Maggie had already dashed for a display of teenage girl magazines she knew her mother would never buy. Rosie noticed an array of her favorite cosmetics that made her heart leap. Oh, thank goodness! She picked up two different face creams and held the tubes gratefully to her cheek, the way one would a puppy or a kitten, or a container of collagen filler after two days without one.
“Can I help you, ma’am?”
She froze and then looked over her shoulder. Yep, a man was talking to her, the crazy lady hugging face cream. She shoved them back onto the shelf and straightened her shirt as she turned to face him.
She glanced in Maggie’s direction, hoping for back up. She could see two hands and the top of her daughter’s humidified frizz around the cover of Girlfriend. Traitor.
“Oh,” she said a touch too brightly in a last-ditch attempt to cover her faux pas. “Well, um... yes. I suppose you could! You see, we’re new in town, and—”
The man was younger than she was, had light brown hair, a handful of freckles across his nose, and kind green eyes. “You must be the folks that have rented
Fox Cottage.” He gave her the once over, and she suddenly wished she’d had something nicer to wear, or somewhere nicer to live. Carol-Ann hadn’t mentioned that a reputation came hand in hand with her cheap rent.
Rosie hadn’t wanted to announce their arrival in town, but she could see that the horse had already bolted. “We must be,” she said, lifting a hand to brush her dark bangs out of her eyes.
“Rosie,” she said then, because it was the least awkward and most logical thing to allow out of her mouth. She nodded in the direction of the magazine rack, her ponytail bobbing. “And that’s my daughter, Maggie, short for Magnolia.”
Ben glanced over. “Oh yeah?” he asked, feigning surprise. “Looks like Taylor Swift to me.” Maggie peered over the top of the magazine before disappearing again. He held out a hand.
“I’m Ben Major,” he smiled. He exuded an easy manner that she liked tremendously.

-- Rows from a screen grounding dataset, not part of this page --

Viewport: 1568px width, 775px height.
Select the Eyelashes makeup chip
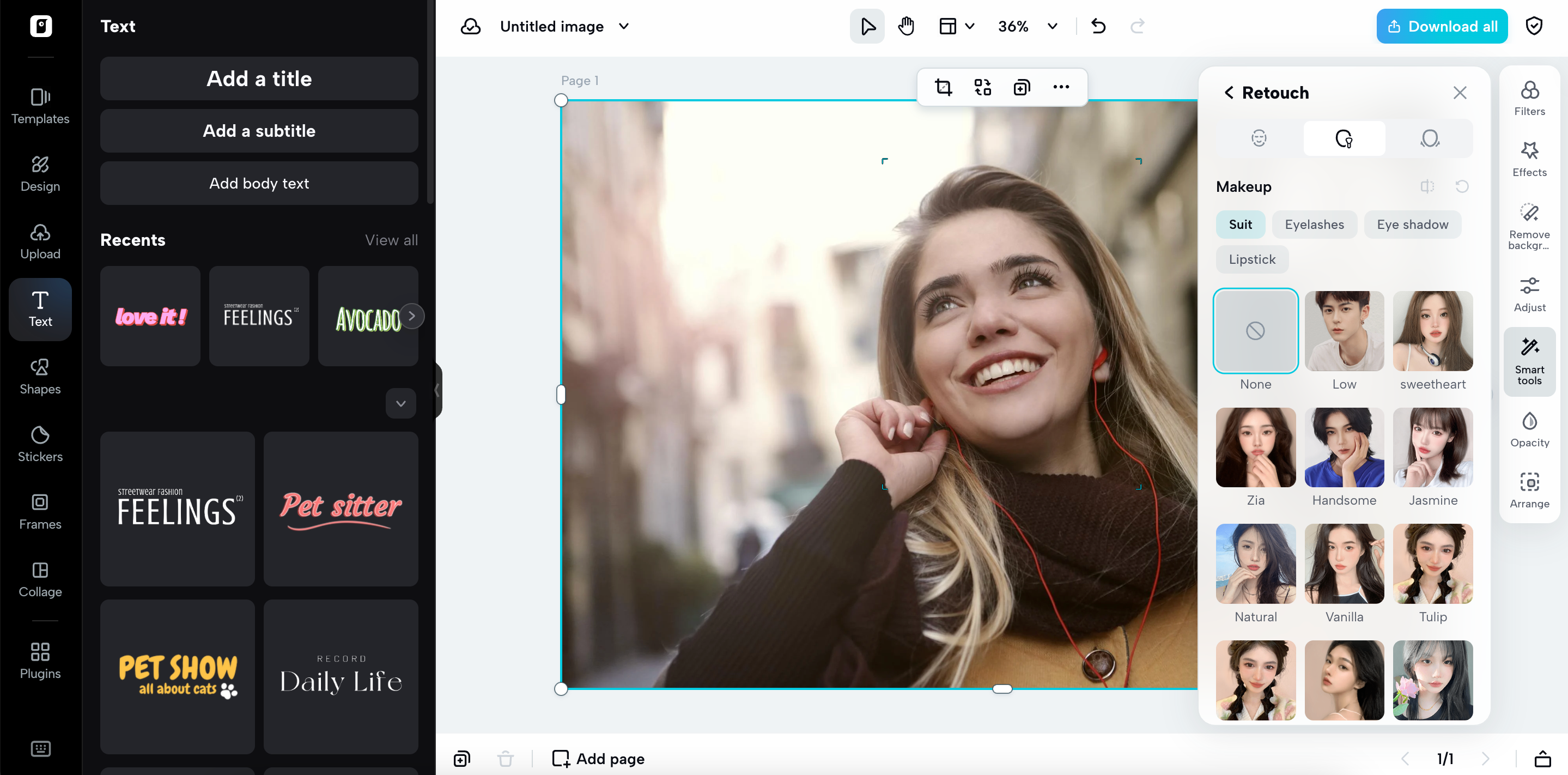point(1314,225)
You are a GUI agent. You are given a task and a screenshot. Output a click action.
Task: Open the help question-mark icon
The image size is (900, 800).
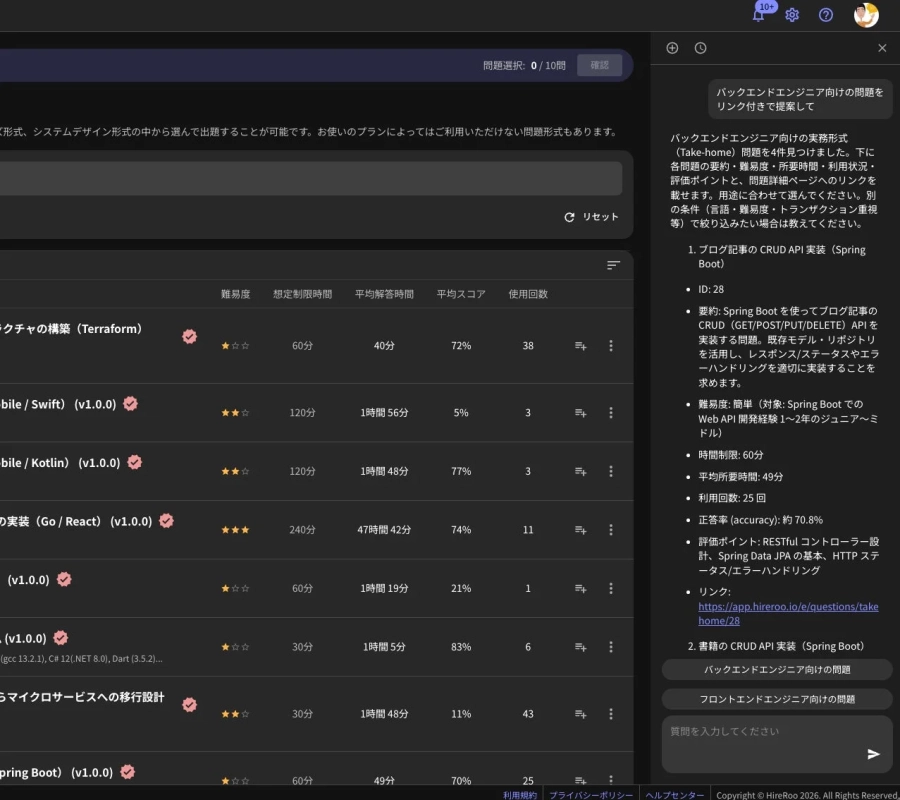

“Pleasure to meet you, Ben,” Rosie said, resting her hands on her hips and taking a proper look around. She could see a display of vegetables in a market stall to the right, followed by fridges for meat. The rest of the store consisted of four narrow aisles that carried small household goods. She saw nothing that looked like fresh linen, much to her chagrin. The thought of sharing her bed with any other freeloading bugs was enough to turn her into an insomniac.
“I need some home staples. Food, of course,” she smiled, “some decent coffee. I notice y’all don’t seem to sell much in the way of homewares. Is there anywhere in town I can find stuff like that? And appliances,” she added hastily. She was already dreaming of replacing the bathtub and scrubbing board with an actual washing machine of her very own.